During the Miocene, volcanic activity covered the Nevadaplano with lahars, lava flows and volcanic sediments. In central Nevada and western Utah, at least 71 calderas located at high elevation erupted ignimbrites which propagated for over 200 km westward and across former valleys in the Sierra Nevada, filling them in during the process. In particular, the 28.9 million year old Campbell Creek tuff covered an area of 55000 km2 and propagated far east and west of its source area.

The underlying crust had a sialic composition and reached thicknesses of 45–65 km. It consisted of metamorphic rocks that are now exposed as metamorphic core complexes such as in the Pequop Mountains of Nevada, as well as plutonic rocks including batholiths.

=== Ecosystems and climate ===

Based on the fossils found in the Sheep Pass Formation, the Nevadaplano likely had a cold high-elevation climate. Located in the rain shadow of the Sierra Nevada, it was dry, and therefore experienced only weak erosion. The rain shadow extended east of the Nevadaplano. However, precipitation was enough to cut large valleys into the Sierra Nevada, perhaps aided by the then-warm climate. Pulses of erosion may have occurred during Paleogene climate disturbances, such as the Paleocene–Eocene Thermal Maximum. Vegetation with temperate climate affinities like giant sequoias may have migrated from or through the Nevadaplano to California when the climate cooled during the Oligocene, founding the temperate forest communities of California. Conversely, the plateau might have impeded the migration of animals, although poor fossil preservation impedes a definitive determination of the fauna of the Nevadaplano.

::::::::

▶ _TASK_
Continue the passage on the Nevadaplano from the point where it stops. The listing has nothing to do with the passage on the Nevadaplano.

▶ _EXTRACTED ENTRIES_
::::::::

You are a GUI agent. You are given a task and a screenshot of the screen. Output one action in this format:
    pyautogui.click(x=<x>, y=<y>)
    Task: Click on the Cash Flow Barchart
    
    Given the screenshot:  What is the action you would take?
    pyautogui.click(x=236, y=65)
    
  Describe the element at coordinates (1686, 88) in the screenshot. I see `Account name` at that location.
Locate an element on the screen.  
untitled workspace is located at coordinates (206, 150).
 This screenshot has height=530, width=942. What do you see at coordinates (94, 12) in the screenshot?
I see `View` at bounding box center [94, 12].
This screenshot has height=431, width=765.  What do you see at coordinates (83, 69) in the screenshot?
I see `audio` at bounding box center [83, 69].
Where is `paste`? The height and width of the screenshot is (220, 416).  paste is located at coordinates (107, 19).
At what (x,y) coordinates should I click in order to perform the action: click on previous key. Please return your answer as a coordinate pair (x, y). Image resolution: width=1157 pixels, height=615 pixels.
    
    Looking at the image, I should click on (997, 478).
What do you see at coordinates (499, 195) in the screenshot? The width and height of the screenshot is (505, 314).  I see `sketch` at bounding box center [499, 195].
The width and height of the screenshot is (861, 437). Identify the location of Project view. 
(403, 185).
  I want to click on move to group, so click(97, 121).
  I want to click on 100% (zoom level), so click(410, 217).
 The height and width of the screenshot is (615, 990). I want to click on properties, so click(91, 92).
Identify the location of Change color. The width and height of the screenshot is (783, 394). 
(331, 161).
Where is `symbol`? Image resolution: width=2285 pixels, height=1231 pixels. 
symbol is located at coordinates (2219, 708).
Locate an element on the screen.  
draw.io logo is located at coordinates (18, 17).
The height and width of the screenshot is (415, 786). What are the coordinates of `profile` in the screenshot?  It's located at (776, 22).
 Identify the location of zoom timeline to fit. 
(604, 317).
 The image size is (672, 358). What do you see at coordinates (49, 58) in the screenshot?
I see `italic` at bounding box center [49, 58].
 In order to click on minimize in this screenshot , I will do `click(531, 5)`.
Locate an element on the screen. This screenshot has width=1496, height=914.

::::::::

▶ _TASK RESPONSE_
Evidence suggests that lakes and alluvial fans existed on the Nevadaplano, the Sheep Pass Formation constitutes the remnants of such landforms. It is not clear however if the Sheep Pass lake system was at high elevation. Fossils of anurans, birds, bivalves, crustaceans, frogs, lizards, mammals, molluscs, ostracods and snakes have been found there, as well as evidence of algae, charophytes, plants and microbial mats. There are also traces of physical events such as debris flows, periodic desiccation and storms. Lakes formed during the disassembly of the Nevadaplano as well, including these where the Truckee Formation diatomites were emplaced in.